A major survey of the impact of the Pop Art movement on culture from the 1960s onwards by over 60 artists from America, China, the Former Soviet Union and UK.

Who would’ve thought a borderline sociopath and devoutly homosexual voyeur like Andy Warhol would wind up siring so many children? Even though his work doesn’t feature, Warhol’s DNA is all over this exhibition of art made from the 1970s up to today, and it’s a potent stream of influence that takes you from New York to Moscow to Beijing.

Here’s an image of a Campbell’s soup can reimagined as a charred poster by the Russian duo Vitaly Komar and Alexander Melamid in 1973. Here’s another soup can picture, this time rendered as a dead-eyed pop art facsimile by 1980s US appropriation artist Mike Bidlo. And here’s Warhol’s famous image of Elvis shooting from the hip, given an early computer-art makeover by Belarus artist George Pusenkoff in his 1996 painting ‘Double Elvis (After Warhol)’, and morphed with Sid Vicious in YBA Gavin Turk’s semi-self-portrait ‘Ghost Pop’ (2012).

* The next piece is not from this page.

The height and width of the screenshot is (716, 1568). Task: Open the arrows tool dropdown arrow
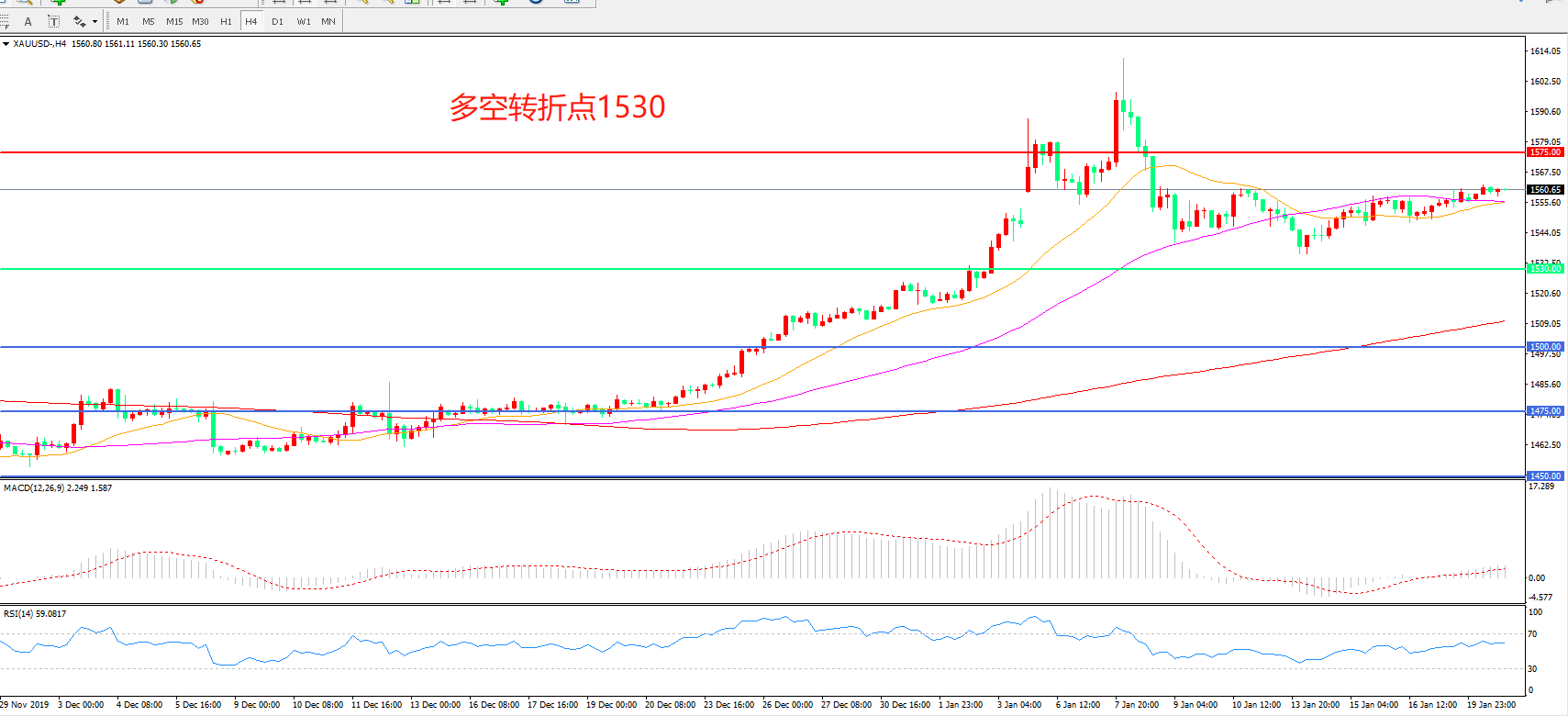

Marilyn Monroe crops up, too, as a grinning foil to glum chops Stalin in New York-based Russian artist Leonid Sokov’s ‘Two Profiles’ (1989), and as a clever composite of Chairman Mao postcards in British artist David Mach’s ‘M&M’ (2014).

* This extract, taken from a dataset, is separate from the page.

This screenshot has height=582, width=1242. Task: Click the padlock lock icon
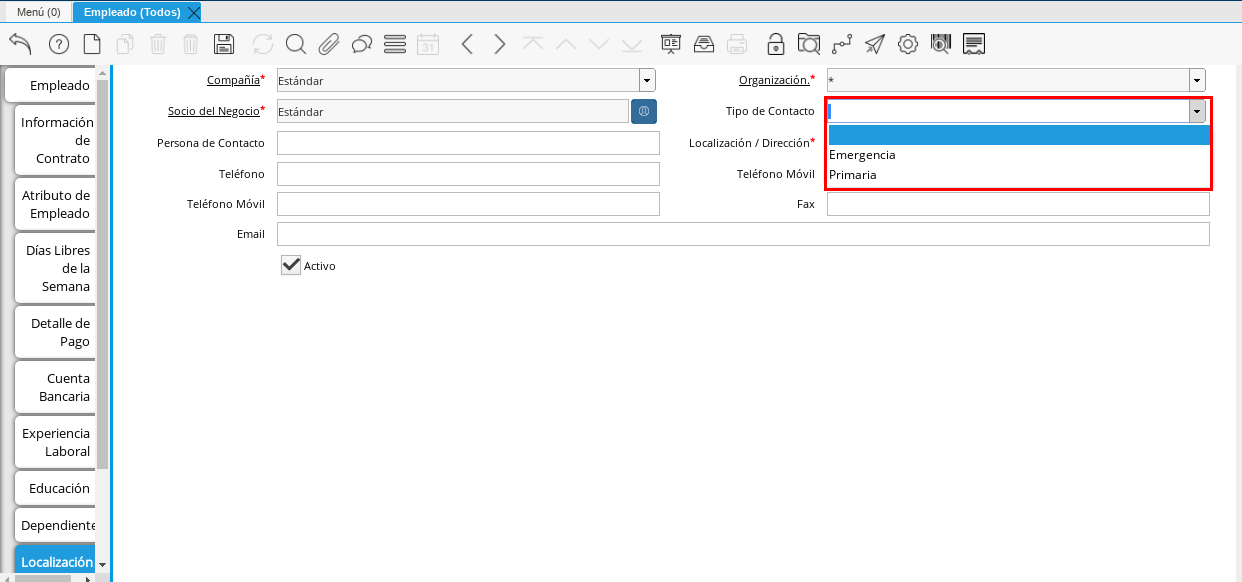pos(775,44)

The show sets out to tell us why pop art, that most disposable of twentieth-century art movements, has had such an enduring global influence,taken up by artists from fundamentally different cultures and backgrounds. But it doesn’t, at least not in any straightforward way. However through the sheer amount of stuff on display, it does reveal just how easily the subjects of mass consumerism and advertising – logos, movie stars –can be co-opted by pop to say pretty much whatever you want them to. For every message and standpoint you’ll find the opposite. One minute you’re looking at Wang Guangyi’s ‘Great Criticism’ paintings (1992), in which Chinese workers appear to wage war on the logos of Western brands. Next, you’re enjoying the gaudy realism of Fang Lijun’s canvas ‘2011-2012’, which seems at first glance to celebrate the spoils of the free market. Andy’s fright wig would bristle with approval at the ambiguity of it all.

Drawn from various collections (though, curiously, not Charles Saatchi’s own) the show is exhaustive and exhausting, and genuinely thrilling in parts, with its smattering of contemporary masterpieces including Cindy Sherman’s sex-doll photo series and Andres Serrano’s ‘Immersions (Piss Christ)’ (1987). It starts sedately enough with mostly monochrome furniture sculptures by Rachel Whiteread, Clay Ketter and Robert Gober. But it quickly descends into glorious chaos with works such as Ilya and Emilia Kabakov’s ‘Unfinished Installation’ (1995) of half-opened boxes, and Tom Sachs’s cobbled together ‘Nutsy’s McDonald’s’ (2001) fast-food stand. As you walk into one room on the first floor, it takes a moment to realise you’re in the gallery shop and not another faux-consumer environment.

Warhol, of course, loved to shop, his unprejudiced hoarding of treasure and tat was closely aligned with his compulsion to observe, catalogue and control. Meanwhile ‘post-pop art’ works best when accentuating the gulf between desirability and attainability: the stuff we buy in substitution, perhaps, for the things we really need. There’s a terrible void at the heart of Jeff Koons’s basketballs floating in their glass tank; saccharine blankness in Gary Hume’s gloss paintings of hospital doors; and hollow laughter in Alexey Kallima’s conflation of beauty-product ads and Chechnyan war imagery.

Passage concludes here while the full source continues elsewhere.